Certains films donnent à penser à d’autres films qui résonnent sous forme d’idées ou d’images analogues, ou de thèmes proches. Ce n’est pas (nécessairement) voulu de la part du réalisateur et c’est parfois lié, simplement, à notre expérience cinéphile. C’est ainsi que le film nous a rapidement fait songer à Elephant, doublement ! D’abord Elephant, un téléfilm réalisé par Alan Clarke pour la BBC en 1989. Le réalisateur est peu connu de ce côté de la Manche, mais il a eu le mérite de mettre en exergue des thèmes liés à la violence et à la jeunesse. Ensuite, l’autre Elephant, celui de la Palme d’Or de 2003, dont le réalisateur, Gus Van Sant, s’inspire à la fois de Clarke et d’un événement tragique, la tuerie de Colombine (en avril 1999). Commençons par le moyen-métrage de Clarke. Il ne s’agit pas du tout de la même histoire. Le film comprend dix-huit séquences qui comptent autant de meurtres. Sans parole, sans musique, simplement les bruits de l’action : la rue, les voitures, les pas, les armes. Aucune explication ne sera fournie sur les motivations des tueurs ni sur le choix de leurs victimes. Seul celui qui connait Belfast reconnaîtra, peut-être, que tous les homicides se passent dans la même ville. Si l’intrigue est très différente de celle de Nocturama, on retient l’absence de motivation, le « sans pourquoi » et aussi la façon de filmer, de suivre les différents acteurs de façon rapide et vive dans leurs mouvements meurtriers (ce qu’ils ne sont donc pas vraiment dans Nocturama). C’est cette grammaire cinématographique qui semble importante dans l’évocation. Les travellings de Clarke suivent ses personnages au plus près, à la standycam. Ceux-ci circulent de façon souple, comme des anguilles, mais de façon volontaire, calculée. Ils savent où ils vont.

Quant à Van Sant, il y aura les mêmes mouvements, mais plus lents des différents protagonistes. Ce sont les couloirs et pièces d’une école qui nous sont montrés tandis que Bonello fait défiler ses jeunes dans Paris et montre ensuite les escaliers, escaliers mécaniques et salles du grand magasin. Comme Van Sant, il propose des itinéraires avec d’autres points de vue sur les personnages et les actions qui se sont déroulées. Et surtout, le t-shirt orange avec un cerf noir porté par Mika (Jamil McCraven) fait penser à un autre, jaune avec un buffle noir, porté par John McFarland (John Robinson). Il nous a marqué durant tout le film.

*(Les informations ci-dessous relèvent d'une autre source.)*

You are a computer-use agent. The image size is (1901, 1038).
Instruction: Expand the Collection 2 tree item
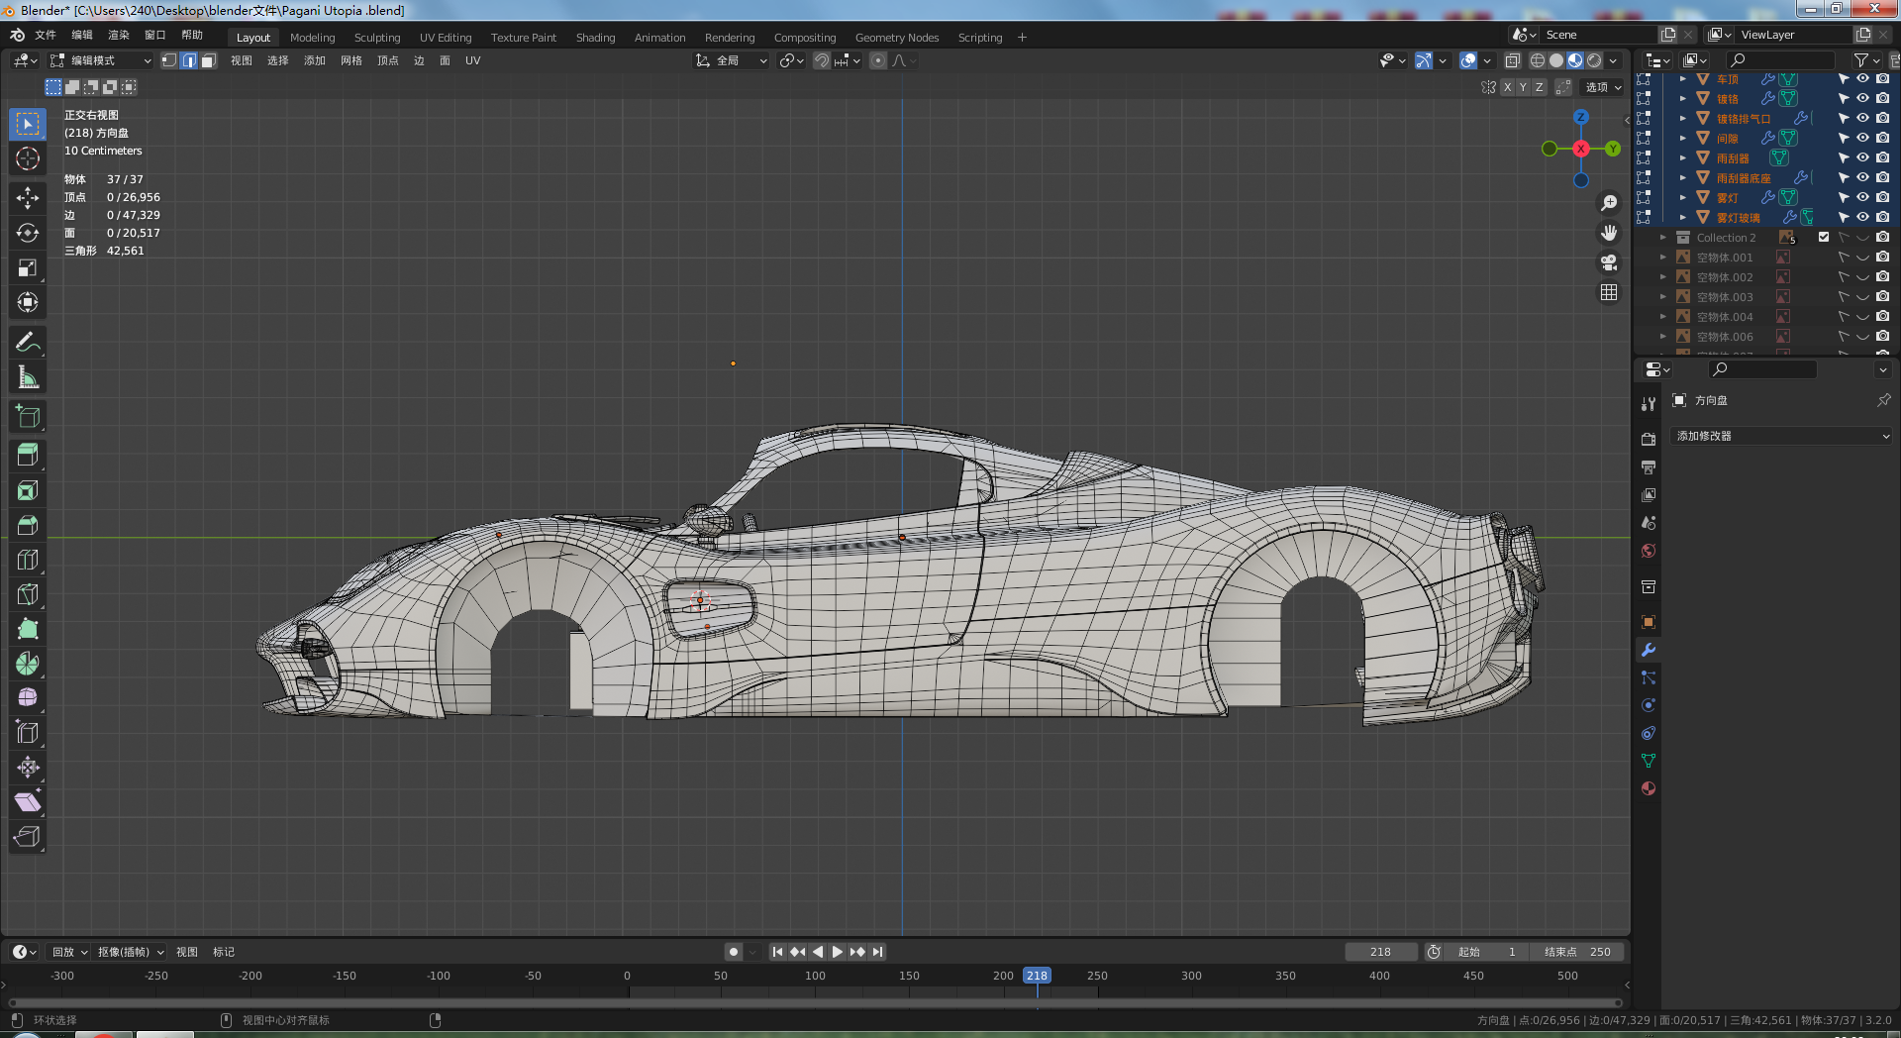click(1663, 238)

Enfin, la scène des jeunes rassemblés pour la première fois de façon conviviale et quasi sensuelle dans le film de Bonello nous a renvoyé à une autre (mais là, à connotation homo-sensuelle) sous la douche entre Alex (Alex Frost) et Eric (John Robinson), les deux souffre-douleur, laissés pour compte par leurs condisciples.

Plus loin et parce que c’est « simplement » la (re)lecture d’actes autrement révolutionnaires, nous avons songé (parmi beaucoup d’autres films) à Doctor Zhivago dont nous avons déjà fait état pour la scène où des enfants sont envoyés à la mort et rendent leur dernier souffle dans un champ de blé. Mais, s’agissant de cette référence, il y a aussi, le début de ce film où de simples personnes du peuple manifestent de façon pacifique à Moscou. Ils se font démettre de façon violente et sanglante sous les sabres des cavaliers cosaques venant rétablir l’ordre au nom du pouvoir.

 En marge du film...

Nous avons apprécié le jeu des acteurs. Certains sont professionnels et d’autres sont ici dans leur premier rôle. Nous avons découvert d’autres facettes de Paris et les acteurs s’y sont bien intégrés jusque dans le métro. Il semblerait d’ailleurs que le tournage s’y soit fait en direct, dans la « vraie vie » et en particulier dans le métro, comme ce fut le cas, par exemple, pour Théo et Hugo dans le même bateau d’Olivier Ducastel et Jacques Martineau. En revanche, au plan technique nous regrettons un problème au niveau de la prise de son et/ou du mixage paroles/musique. En effet, certains dialogues sont à la limite de l’audible. Ce n’est pas aussi fréquent que dans d’autres films français, mais dans certains cas c’est franchement désagréable.

Enfin, s’agissant d’un film ayant la violence pour objet, nous espérons que sa sortie ne sera pas annulée ou la diffusion déprogrammée comme ce fut le cas pour Bastille Day après les attentats de Nice ou Made in France, après les attentats du 13 novembre à Paris.
En effet, ce n’est pas par goût du sordide ou de la violence, mais parce que ce film mérite amplement d’être vu, car il nous oblige à regarder en face et autrement nos sociétés occidentales et nos façons de consommer et de gouverner !

 Mises à jour :

1. Nous avons lu les critiques des prestigieuses revues Les cahiers du cinéma et Positif qui sont (c’est exceptionnel) sur la même longueur d’onde, et jugent la démarche « irresponsable ». N’en déplaise à ces augustes confrères, leur désaveu - et c’est peu de le dire - ne changera rien à l’affaire ! Nocturama est un grand film que tout honnête homme et citoyen doit voir. Et justement, ce qui fait peur, c’est cette peur (évoquée déjà dans le premier paragraphe) de ce film tant par des confrères en journalisme que par d’autres... en religion !

2. Nous découvrons cet article (source) sur le site RayOn Vert, la revue belge du cinéma en ligne. Sa lecture et son analyse du film et des réactions du public, de la presse, des sélectionneurs cannois sont très intéressantes.